Мужчина догадывается, о чем речь, косит глазом вниз, на собственную грудь. Ему уж давно шрам без зеркала не видно: грудь большая, рыхлая, курчавым седым волосом поросла.
– В Белоруссии, – говорит он. – Под Витебском… Мина.
– Вижу, что не курица, – кивает Иван Матвеевич. – Пехота?
– Она. Царица полей. – Мужчина внимательно смотрит на Ивана Матвеевича. – Тоже, гляжу, отметился?
– А как же. Первый раз под Москвой, последний – под Будапештом. Песню слыхал, поди: «А на груди его светилась медаль за город Будапешт»… Вот там мне и засветило.
– Да-а, – качает головой мужчина. – Там засвечивали…

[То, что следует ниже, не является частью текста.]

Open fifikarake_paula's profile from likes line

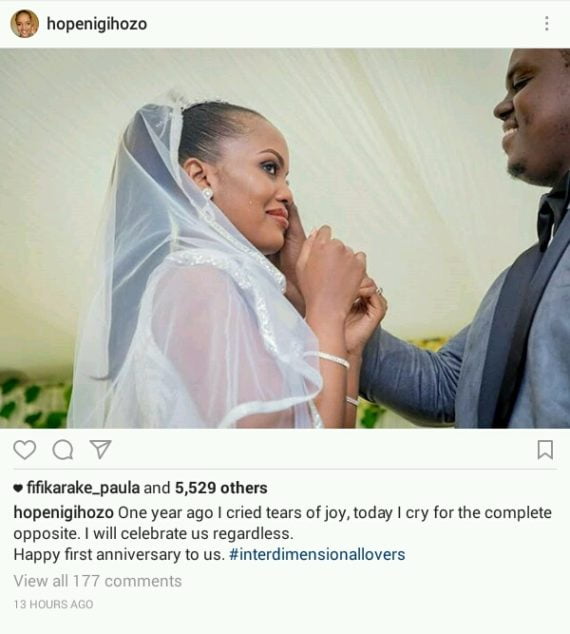83,488
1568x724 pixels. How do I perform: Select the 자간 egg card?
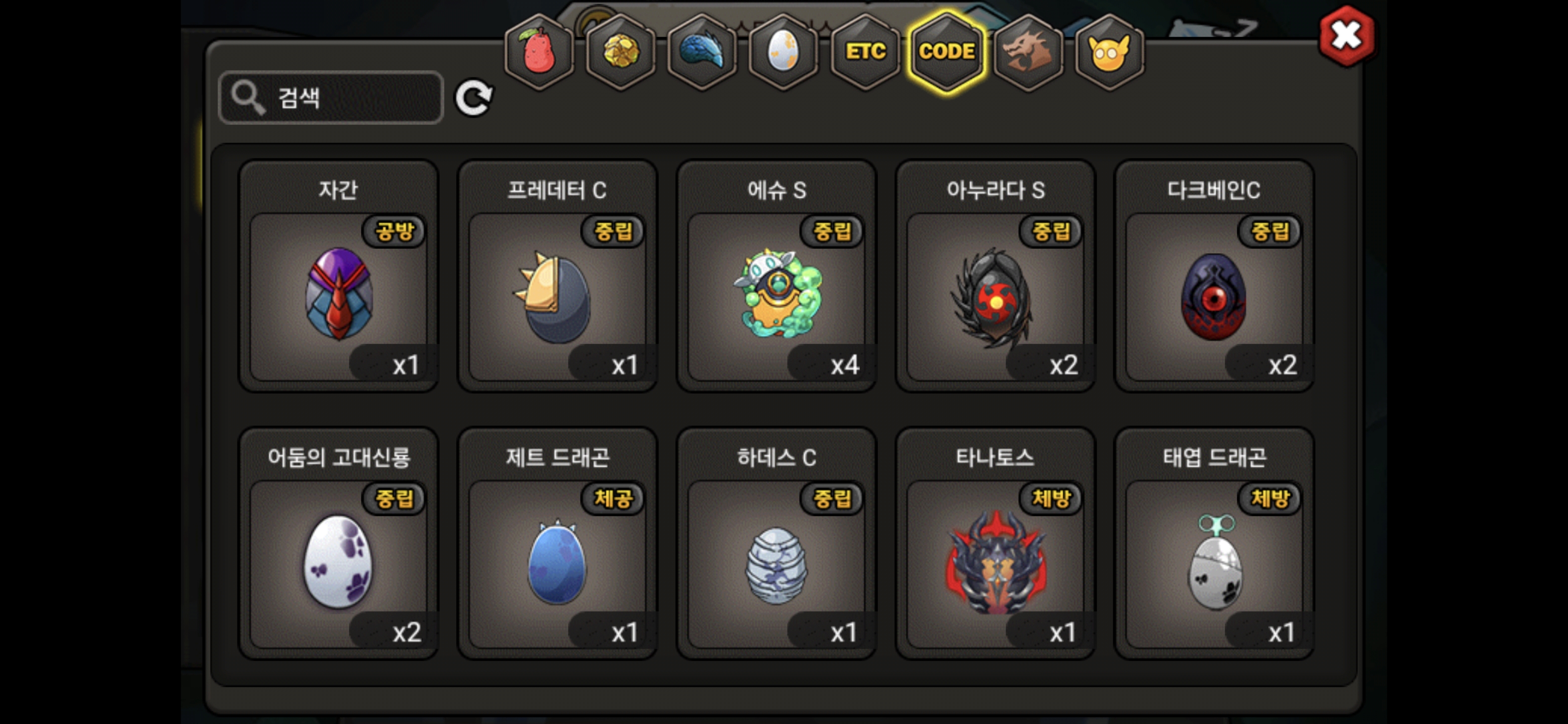click(x=338, y=276)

Ему уже пора идти, он все приготовил – мыло, мочалку, веник, – но не уходит. Поставил таз на колени, сидит, мелко головой кивает каким-то своим мыслям и опять в сторону смотрит. Только не прежним твердым взглядом, а добрым, оттаявшим.

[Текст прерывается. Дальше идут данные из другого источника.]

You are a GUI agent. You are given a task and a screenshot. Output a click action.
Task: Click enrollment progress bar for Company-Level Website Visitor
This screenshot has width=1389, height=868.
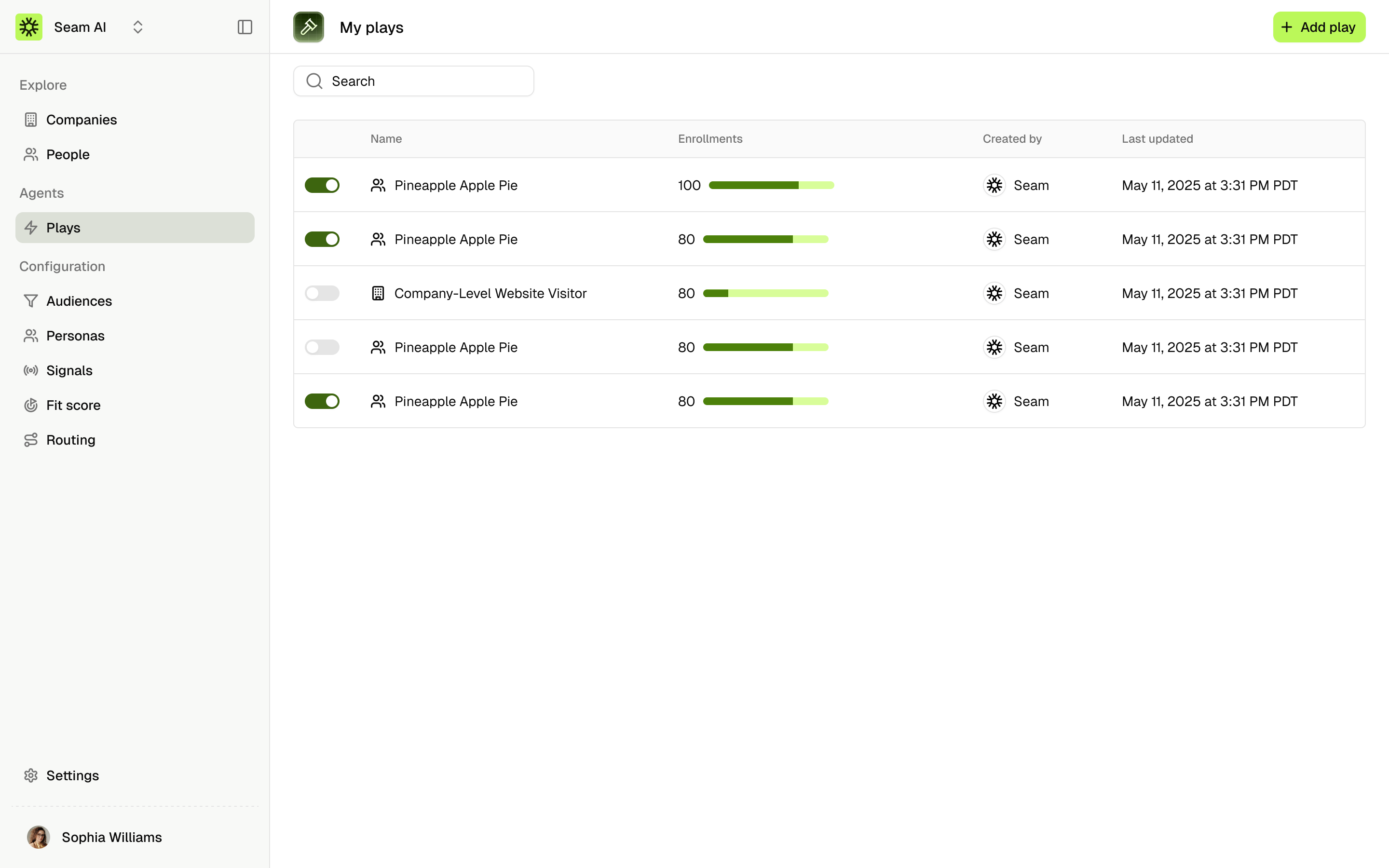pos(765,293)
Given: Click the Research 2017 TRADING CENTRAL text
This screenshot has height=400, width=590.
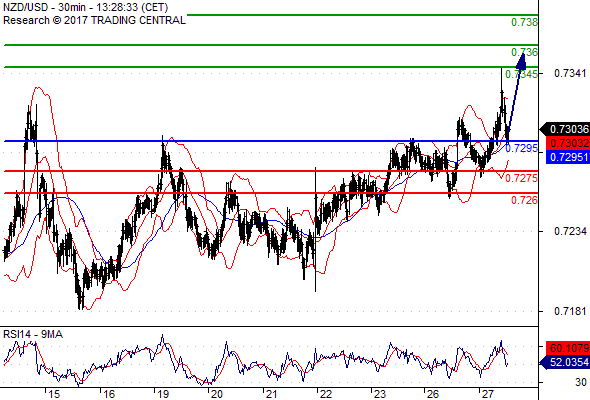Looking at the screenshot, I should point(94,20).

– Ты в каком звании закончил? – спрашивает он Ивана Матвеевича.
– Старший сержант.
– А я рядовой. Не дотянул до генерала, – усмехается мужчина. – Всего полгода повоевал… Зато потом полтора года на костылях прыгал. Да-а… Ну, как там сегодня? Есть парок-то?

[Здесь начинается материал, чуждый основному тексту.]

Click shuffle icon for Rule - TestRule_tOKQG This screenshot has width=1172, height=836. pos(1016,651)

– Иди погрейся, – говорит Иван Матвеевич. – Я маленько продышусь да, может, еще разок слажу. Подряд-то тяжело голове. Не держит.
Мужчина уходит, а Иван Матвеевич смотрит ему вслед и думает про себя: «Вот жизнь… К одетому-то небось на кривой козе не подъедешь. А разделся – и пожалуйста: свой мужик. Солдат. Окопник. Крученый, моченый, с редькой тертый…»
Короче, прижился Иван Матвеевич в бане, полюбил ее. Он вообще пришел к выводу, что городской человек только здесь и настоящий, в той цене, которую ему природа и жизнь определили. А на улице он тряпками завесится, форсу на себя напустит, идет – не дышит. Хотя, может быть, у него пузо сбоку и вместо души пятак.
Не исключено, что Иван Матвеевич несколько идеализировал баню. Но что поделаешь, если он находил здесь определенные, бесспорные преимущества.
Так, например, в бане не воровали. Хотя закрывающихся кабинок не было, а были, по-современному, открытые соты-ячейки. Выбирай любую, складывай одежонку. По первости Иван Матвеевич еще опасался. Надевал что попроще: старые галифе, сапожишки стоптанные, пиджачок лоснящийся. Лишний рубль, на пиво припасенный, под стельку незаметно прятал. А потом видит – народ смело держится: одеты все нормально, часы на глазах друг у друга снимают и спокойно кладут в карманы (а брюки-то в раздевалке остаются висеть, с собой в мойку их никто не берет), за веники с банщицей рассчитываются – кошельки открыто достают. Иван Матвеевич стал тогда тоже надевать в баню лучший свой, единственный костюм. И часы дома больше не оставлял. Ему приятно было – когда кто-нибудь вдруг спрашивал: «Мужики, а сколько время? Кто скажет?» – раньше других вынуть часы и, далеко, видно отставив их от глаз, сообщить: столько-то, мол.
Он даже на примере бани самодеятельную теорию развил – относительно положительных изменений в нашей жизни. У него дома имелась пластинка, еще довоенная, с рассказом Михал Михалыча Зощенко «Баня». Так в той, ранешней бане, описанной в рассказе, можно было не только со штанами распрощаться – там шайку могли из-под носа свободно утянуть. И в сравнении с зощенковской теперешняя баня казалась Ивану Матвеевичу прямо островком наглядности – наглядности того, как выросло благосостояние людей и окрепла их сознательность.
Его, правда, другой, тоже самодеятельный, теоретик пытался как-то охладить. Ленивый такой детина с вершковой челюстью, похожий на одного киноартиста, который все бандитов играет. Это потому здесь все такие честные, объяснил он, что теперь центр воровства переместился из бань. Именно по причине возросшего благосостояния. Воры, дескать, тоже стали побогаче, не мелочатся. Ну что он тут возьмет? Костюм? А на кой он ему сдался? Сюда же люди хоть и не в тряпье одеваются, но и не как в театр, допустим. У него этот костюм даже на портянки не купят – теперь портянок не носят.